[What this task involves]
Word for word, repeat the data that follows. Do not include the pictures.

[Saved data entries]
________________

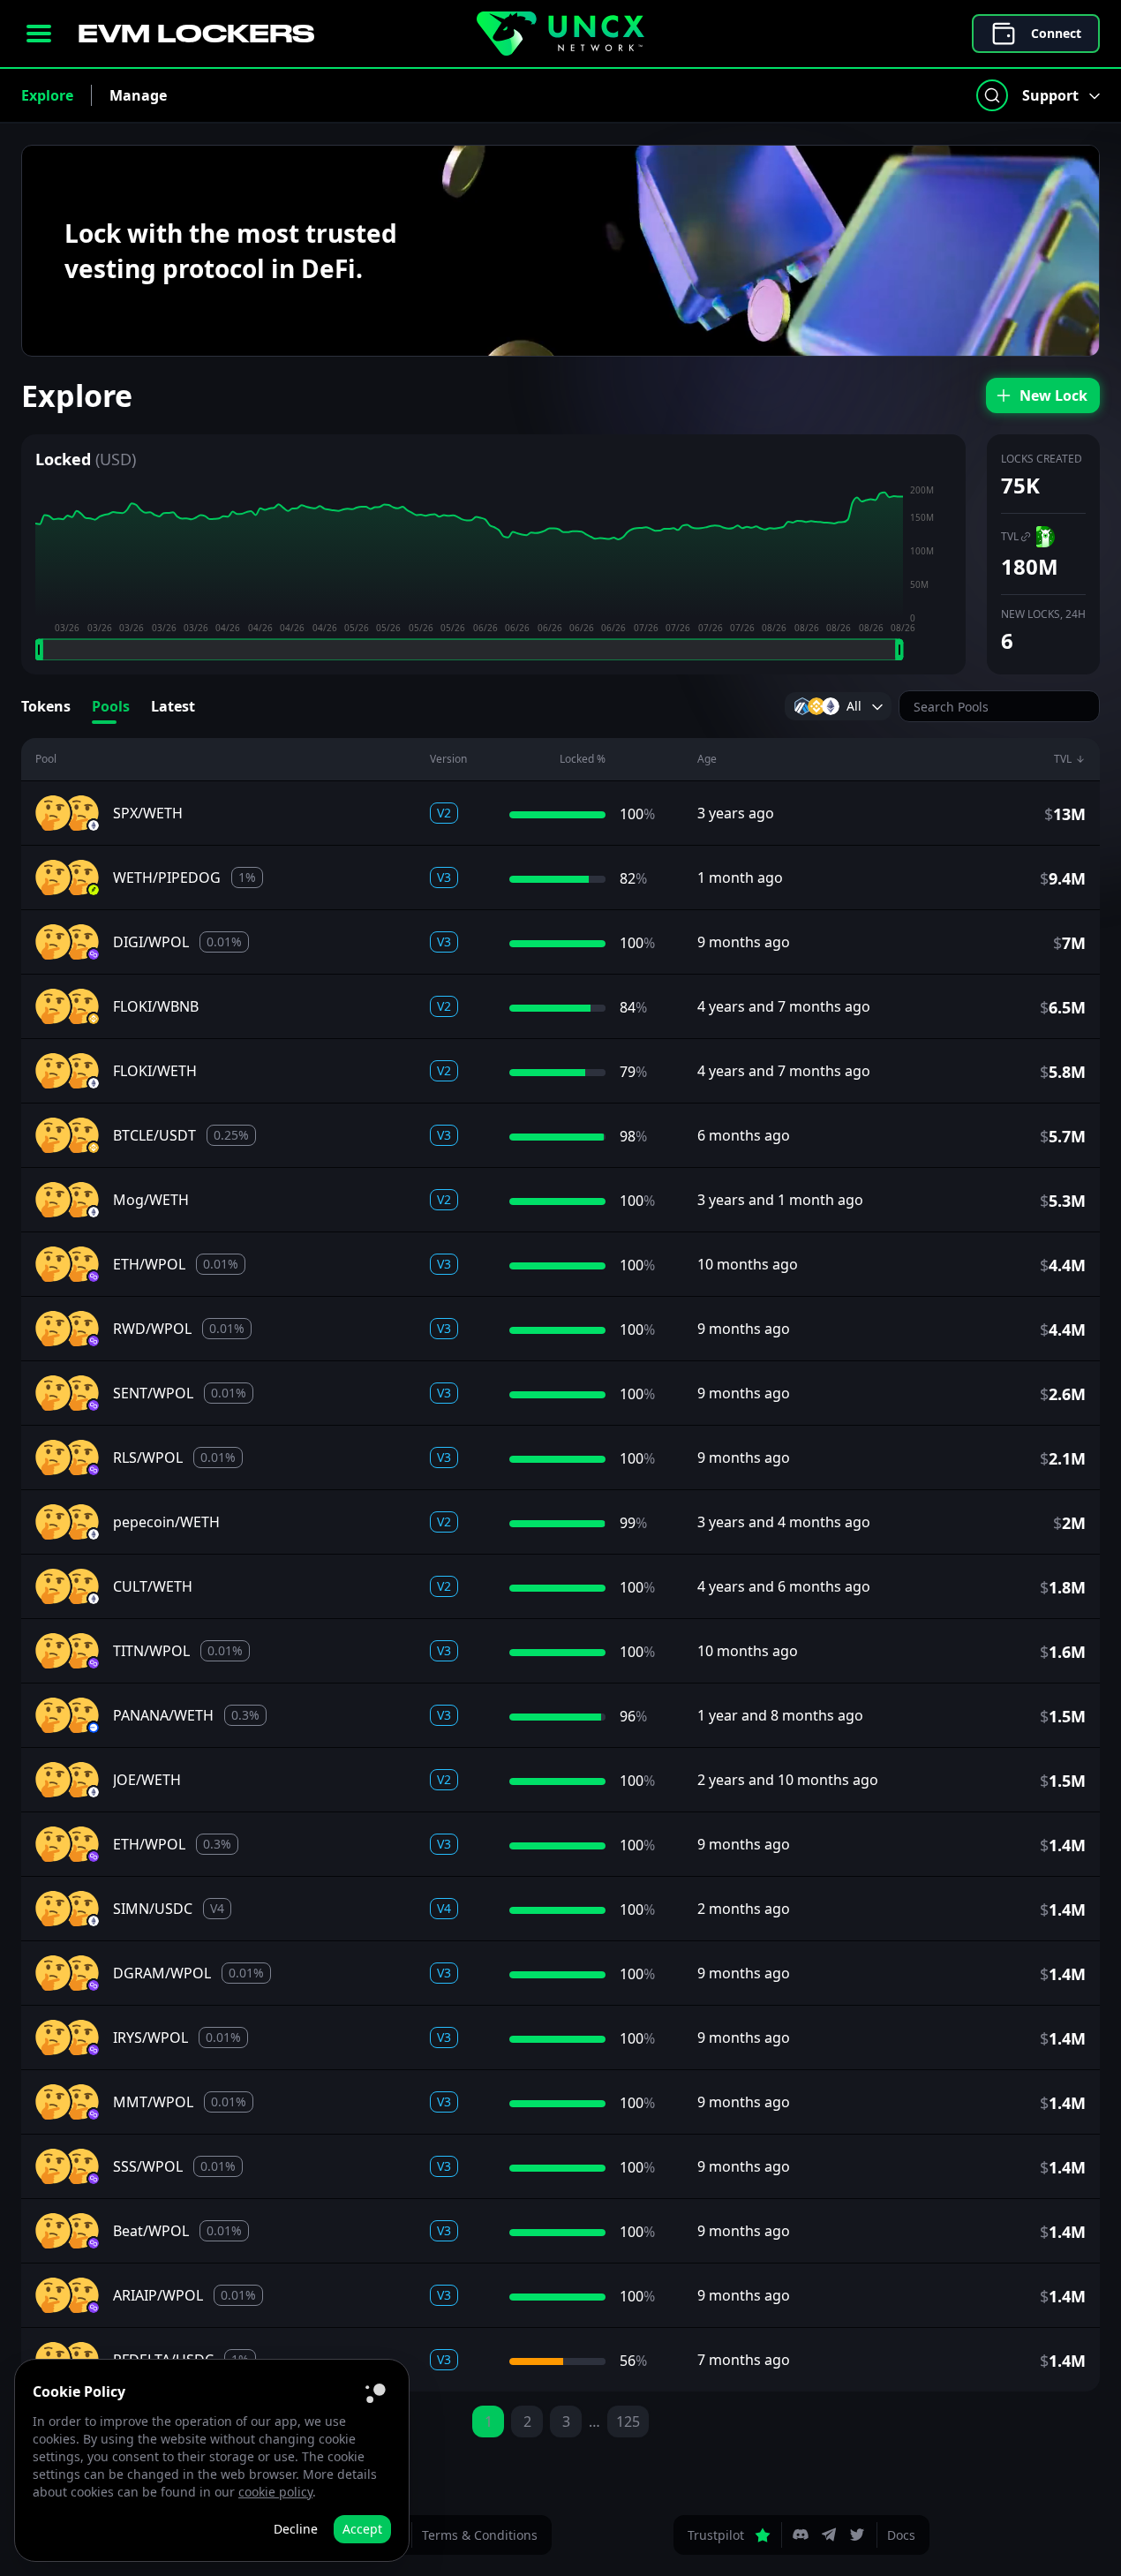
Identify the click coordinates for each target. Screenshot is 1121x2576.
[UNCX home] (560, 33)
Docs (901, 2535)
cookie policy (275, 2491)
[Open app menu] (38, 33)
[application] (493, 572)
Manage (138, 95)
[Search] (992, 95)
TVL (1010, 536)
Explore (47, 95)
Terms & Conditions (480, 2535)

________________

[Written response]
Identify the click coordinates for each target. Screenshot is 1121x2576.
[UNCX home] (560, 33)
Docs (901, 2535)
cookie policy (275, 2491)
[Open app menu] (38, 33)
[application] (493, 572)
Manage (138, 95)
[Search] (992, 95)
TVL (1010, 536)
Explore (47, 95)
Terms & Conditions (480, 2535)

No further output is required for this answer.